The Witches (1990)
7/10
Great Comedy For Kids
19 October 2008
Warning: Spoilers
Roald Dahl may not have enjoyed the towering (financial) success of J K Rowling, but he knew how to spin a good yarn for kids.

'The Witches' screens an excellent blend of The Master's dark story and British slap-stick humour, the whole thing realised in a seaside hotel that might be run by Basil Fawlty.

These witches have gathered at the hotel to finalise plans for the extermination of nasty, smelly children (good luck to 'em, I say). Ably led by Angelica Housten - who camps it up so far over the top as Grand High Witch that you almost wish she could win - they are going to put her master-plan into execution, using a particularly powerful magic poison.

Our young hero, staying there with his invalid grandmother, accidentally discovers their plan, and being captured, is turned into a mouse.

The whole adventure becomes a race against time to stop them before it's too late.

Dahl has such a dark humour that - brought to screen - almost qualifies for an adult rating. Some of the scenes of - what are, in effect, child cruelty - are singularly out of step with modern political-correctness (now there's a real poison). And some of the scenes of metamorphosis, especially amongst the witches, are almost the stuff of nightmares. This is certainly not suitable for tots. Rowan Atkinson's groping of the hotel staff may also raise an eyebrow or two amongst more sensitive viewers.
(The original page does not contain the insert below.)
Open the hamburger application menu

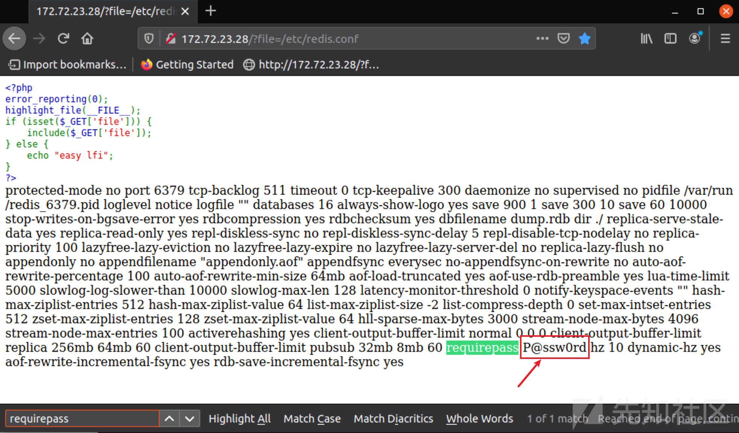point(725,38)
The movie has extremes. At one level it is hilarious, at another it is extremely creepy, then at another it seems oddly realistic, with people engaging in fractious and believable arguments. The switch from one situation to another is sometimes a little uneven. Rowan Atkinson plays a strange role as hotel manager; at once the rubber-faced clown of 'Mr Bean', then later as suave as one of his 'Blackadder' incarnations. Then, at other times he is the lecherous groper of room-maids. Once again, it's a little uneven.

Dahl can be shocking. He is a phenomenon you really need to have grown up with. He doesn't baulk at belching and farting, or even torture and cannibalism. And most kids love his anarchic style of story-telling. Enid Blyton he ain't. Despite the wobbly continuity of this movie, it offers a worthy presentation of his work that will have most kids, grown-up or not, thoroughly entertained.